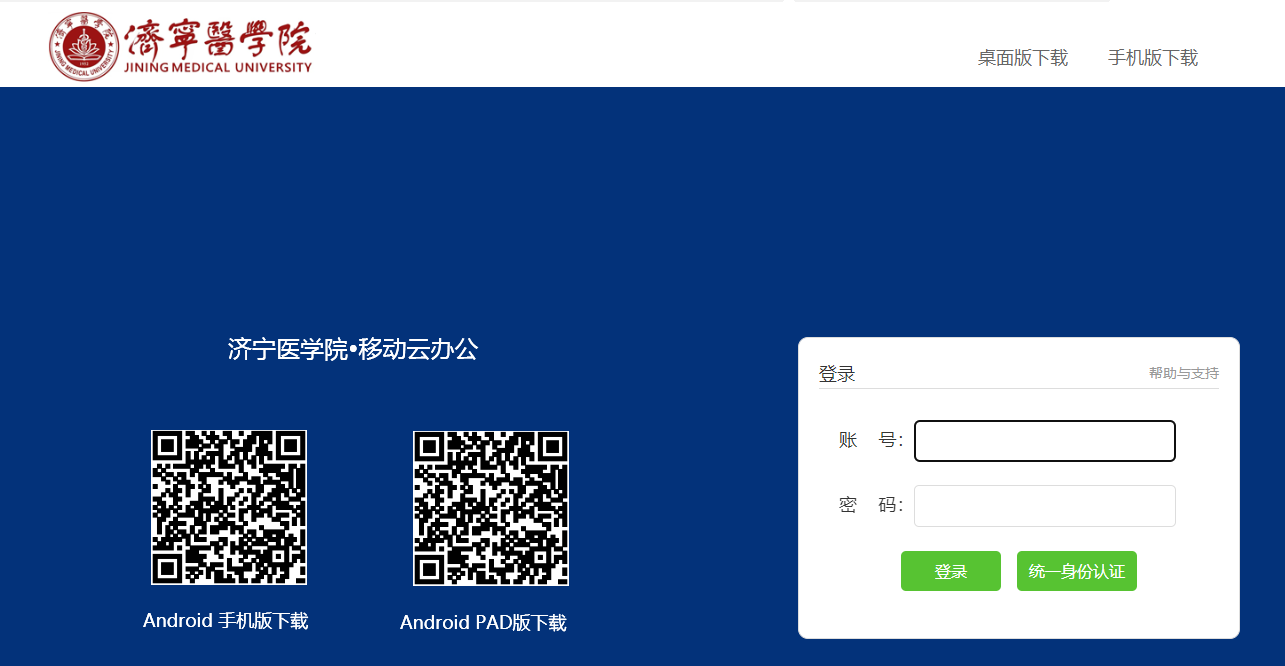Viewport: 1285px width, 666px height.
Task: Click the round red university emblem
Action: coord(84,46)
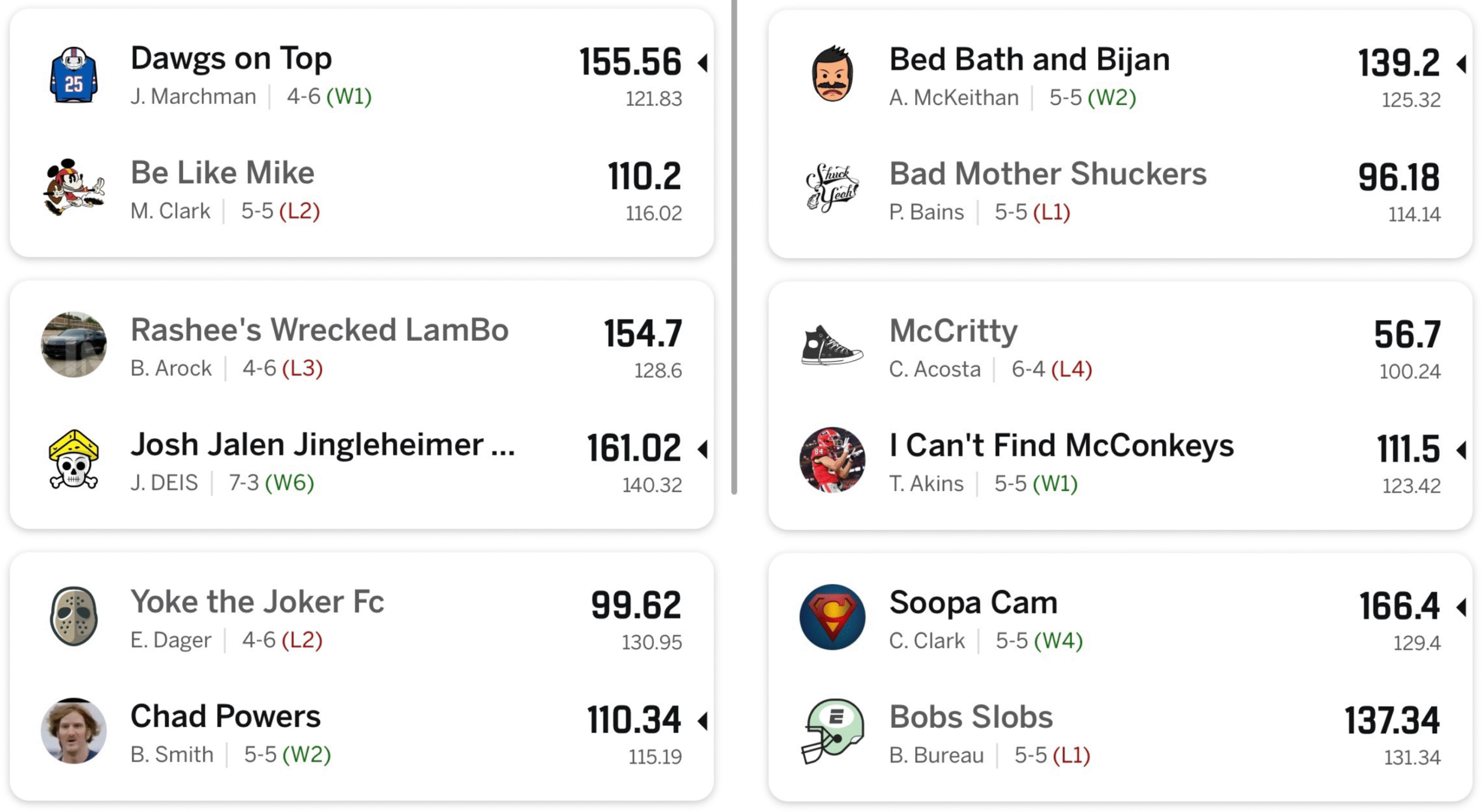
Task: Click the McCritty sneaker logo
Action: (x=832, y=346)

=====

WHAT TO PRODUCE:
Rewrite the lines from the one containing "Task: Click the McCritty sneaker logo" through the end of the records, replacing "sneaker" with "shoe" and keeping everything else the same.

TASK RESPONSE:
Task: Click the McCritty shoe logo
Action: (x=832, y=346)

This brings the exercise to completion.